When a subscriber returns a None value instead of a TableFrame it means there is no new data to write to the external system. This helps in avoiding the creation of multiple copies of the same data.

[Optional] trigger_by#

<trigger_table1>, <trigger_table2>… are the names of the tables in the Tabsdata server. A new commit to any of these tables triggers the subscriber. All listed trigger tables must exist in the server before registering the subscriber.

Defining trigger tables is optional. If you don’t define the trigger_by property, the subscriber will be triggered by any of its input tables. If you define the trigger_by property, then only those tables listed in the property can automatically trigger the subscriber.

For more information, see Working with Triggers.

<subscriber_name>#

<subscriber_name> is the name for the subscriber that you are configuring.

<function_logic>#

<function_logic> governs the processing performed by the subscriber. You can specify function logic to be a simple write or to perform additional processing as needed. For more information about the function logic that you can include, see Working with Tables.

<table_frame1>, <table_frame2>… are the names for the variables that temporarily store source data for processing.

<table_frame_output1>, <table_frame_output2>… are the output from the function that are written to the external system.

Data Drift Support#

This section talks about how Tabsdata handles data drift in the output data for this Subscriber connector.

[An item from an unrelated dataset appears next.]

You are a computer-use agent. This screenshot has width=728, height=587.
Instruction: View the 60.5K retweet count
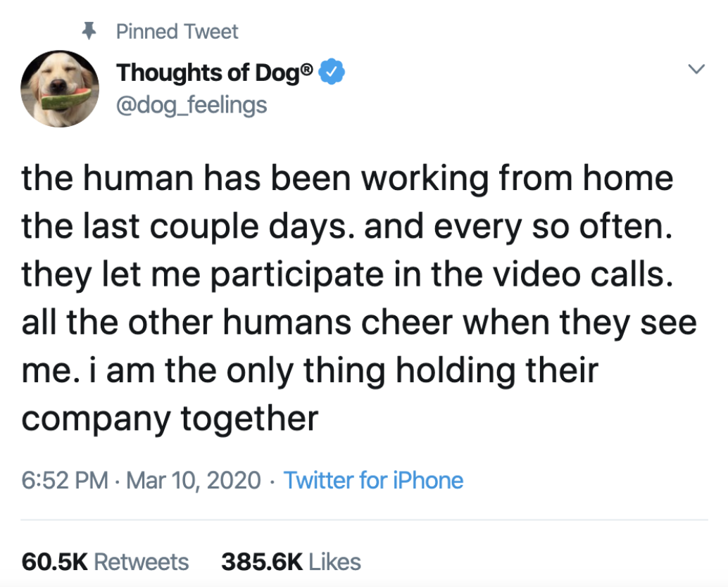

Here, the schema from the first execution (or pre-existing table) is preserved irrespective of the value of any function property such as if_table_exists.

Here is how the system will respond to various kinds of changes due to data drift: – New columns introduced by data drift are ignored. – Columns removed from the source remain in the table, with missing values populated as NULL. – Changes to column data types (type drift) cause execution to fail, as the subscriber does not automatically reconcile type mismatches.